Segundo o digníssimo senhor, Portugal está a viver um momento espetacular. “Um país que cresce e investe no Estado Social, o único verdadeiro garante no combate às desigualdade sociais”, disse ele. “As exportações representam mais de 50% do PIB, a dívida pública ficará abaixo dos 100% em 2024, reforçamos os rendimentos e os direitos do trabalho”, assegurou orgulhoso. A verdade anda muito distante disso. Começando pelo fantástico crescimento das exportações, o que o senhor Brilhante Dias esqueceu de dizer é que isso se deu às custas do turismo, uma atividade económica assente nos baixos salários e na precariedade laboral. O turismo é também o grande responsável pelo aumento incomportável das rendas e das prestações dos imóveis, que estão a transformar trabalhadores em pessoas em situação de sem-abrigo.
Quanto à dívida pública abaixo dos 100%, a pergunta é uma só: o que ganham os trabalhadores com isso, além de cortes na saúde, no apoio social, no investimento público e nos salários?
Salários mais baixos
O líder parlamentar do PS quer fazer-nos acreditar que os salários aumentaram, mas a verdade é que o salário médio português manteve-se entre 57 a 59% do salário médio da União Europeia (UE) e, na sua proporção com o PIB, ainda está muito longe dos 60% do início do Euro, em 1999. Atualmente, segundo o próprio Eurico Brilhante Dias, os salários representam apenas 46,6% do PIB. E pior: segundo o Barómetro Europeu sobre Pobreza e Precariedade, o salário de metade dos portugueses não é suficiente para cobrir todas as suas despesas.
Além do disparar da inflação nos preços dos bens essenciais, há o item habitação. Entre 2012 e 2022, segundo dados do Instituto Nacional de Estatística, o preço das casas subiu 120%, enquanto o rendimento médio das famílias cresceu apenas 27%.
Emprego e precariedade
Outro dado que o senhor Brilhante aponta como um mérito da governação PS dos últimos oito anos refere-se à redução do desemprego de 13% para 6,5% e da taxa de precariedade. Há dois problemas aí: o primeiro, já citado, são os baixos salários. Apesar de ter emprego, o trabalhador não consegue sobreviver nem garantir uma casa para morar. Em segundo lugar, a precariedade continua altíssima: o Gabinete de Estatísticas da União Europeia (Eurostat) coloca Portugal no segundo lugar entre os países com maior taxa de precariedade da União Europeia.
Pobreza
O resultado é – ao contrário do que afirma Brilhante Dias – o aumento da pobreza no país. O cálculo do Instituto Nacional de Estatística revela que, no ano passado, 17% das pessoas em Portugal corriam risco de pobreza e havia 2,1 milhões de pessoas em situação de pobreza ou de exclusão social. Só na Área Metropolitana de Lisboa a pobreza aumentou 4,3%. Por outro lado, cresceu também a desigualdade de rendimentos. Jovens, trabalhadores, reformas e pensionistas mais pobres, em contraste com os cada vez maiores lucros dos grandes empresários.
Crise do regime
É com esse pano de fundo, ao qual devemos acrescentar o contínuo desinvestimento na saúde pública – o Orçamento do Estado de 2024 corta mais de metade do orçamento do SNS em benefício do setor privado – e o desprezo para com os direitos dos funcionários públicos, cujo exemplo mais categórico é a recusa em recuperar o tempo de serviço roubado dos professores, que devemos entender a atual crise do regime. Uma crise que Brilhante Dias alegremente ignorou. Apesar de o governo PS ter caído em meio a suspeitas de favorecimento e corrupção e – isso ele ainda não sabia quando discursou – o próprio presidente da República ter-se metido num imbróglio, no caso das gémeas brasileiras, ainda sem conclusão.

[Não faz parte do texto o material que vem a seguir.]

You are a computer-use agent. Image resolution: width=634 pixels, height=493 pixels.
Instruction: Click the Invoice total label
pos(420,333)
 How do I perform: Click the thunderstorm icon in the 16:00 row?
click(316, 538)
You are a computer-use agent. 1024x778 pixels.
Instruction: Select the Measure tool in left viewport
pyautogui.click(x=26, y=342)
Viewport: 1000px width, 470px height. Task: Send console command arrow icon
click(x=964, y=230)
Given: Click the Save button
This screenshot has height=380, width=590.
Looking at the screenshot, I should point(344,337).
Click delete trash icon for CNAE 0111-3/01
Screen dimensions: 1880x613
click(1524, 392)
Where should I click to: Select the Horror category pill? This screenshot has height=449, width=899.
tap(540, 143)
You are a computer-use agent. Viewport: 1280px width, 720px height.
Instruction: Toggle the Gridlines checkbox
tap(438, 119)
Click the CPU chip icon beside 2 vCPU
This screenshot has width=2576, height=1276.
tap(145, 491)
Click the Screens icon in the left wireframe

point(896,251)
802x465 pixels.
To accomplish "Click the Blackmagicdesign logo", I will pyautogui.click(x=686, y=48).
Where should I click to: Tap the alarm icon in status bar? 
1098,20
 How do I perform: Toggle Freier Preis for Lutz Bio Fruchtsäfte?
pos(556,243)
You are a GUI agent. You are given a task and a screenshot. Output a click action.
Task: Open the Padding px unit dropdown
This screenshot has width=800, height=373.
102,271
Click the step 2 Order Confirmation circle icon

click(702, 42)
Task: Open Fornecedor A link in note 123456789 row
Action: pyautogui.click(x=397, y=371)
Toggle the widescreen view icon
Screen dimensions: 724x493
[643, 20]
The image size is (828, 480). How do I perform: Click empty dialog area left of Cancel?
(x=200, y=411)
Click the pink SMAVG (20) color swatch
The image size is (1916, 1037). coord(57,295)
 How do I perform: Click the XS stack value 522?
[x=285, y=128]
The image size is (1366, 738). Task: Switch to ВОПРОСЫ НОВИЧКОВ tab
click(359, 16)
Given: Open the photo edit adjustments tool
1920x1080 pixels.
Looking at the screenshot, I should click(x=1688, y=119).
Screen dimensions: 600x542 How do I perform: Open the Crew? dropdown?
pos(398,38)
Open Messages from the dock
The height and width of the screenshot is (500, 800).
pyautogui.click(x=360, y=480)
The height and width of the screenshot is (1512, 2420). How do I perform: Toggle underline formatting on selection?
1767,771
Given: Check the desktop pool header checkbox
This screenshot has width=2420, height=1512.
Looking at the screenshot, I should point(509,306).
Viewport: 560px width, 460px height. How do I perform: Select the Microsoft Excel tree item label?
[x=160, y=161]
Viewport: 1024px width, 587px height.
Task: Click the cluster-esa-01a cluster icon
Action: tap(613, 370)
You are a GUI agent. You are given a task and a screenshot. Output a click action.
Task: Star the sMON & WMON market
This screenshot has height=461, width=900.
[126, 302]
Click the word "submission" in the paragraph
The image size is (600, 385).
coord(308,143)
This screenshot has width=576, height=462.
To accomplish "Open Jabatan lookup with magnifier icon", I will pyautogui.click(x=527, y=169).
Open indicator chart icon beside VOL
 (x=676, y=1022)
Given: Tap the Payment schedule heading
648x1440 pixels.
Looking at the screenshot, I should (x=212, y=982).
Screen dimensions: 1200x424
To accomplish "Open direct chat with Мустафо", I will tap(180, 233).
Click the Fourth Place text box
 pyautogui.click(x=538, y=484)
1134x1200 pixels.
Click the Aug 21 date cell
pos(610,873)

Uma crise que, entre outras causas, tem origem na dependência cada vez maior do Estado frente ao setor privado. Citando o economista Vicente Ferreira,“Portugal é hoje o 2.º país europeu com menor peso das empresas públicas na economia. O Estado, que sempre desempenhou um papel central no processo de inovação, perdeu boa parte das competências e estruturas necessárias para o planeamento económico. Com níveis historicamente baixos de investimento público e pouca vontade política para o recapacitar, os governos ficaram mais dependentes dos investimentos privados e mais permeáveis aos interesses de quem os promove. Depois de seguirmos à risca as recomendações do consenso liberal, aquilo com que ficámos foi um Estado demasiado vulnerável a interesses privados”.
É por tudo isso que a classe trabalhadora e a população mais pobre já não aguentam a propaganda do PS, que divulga uma realidade paralela que não corresponde à vida da maioria do país.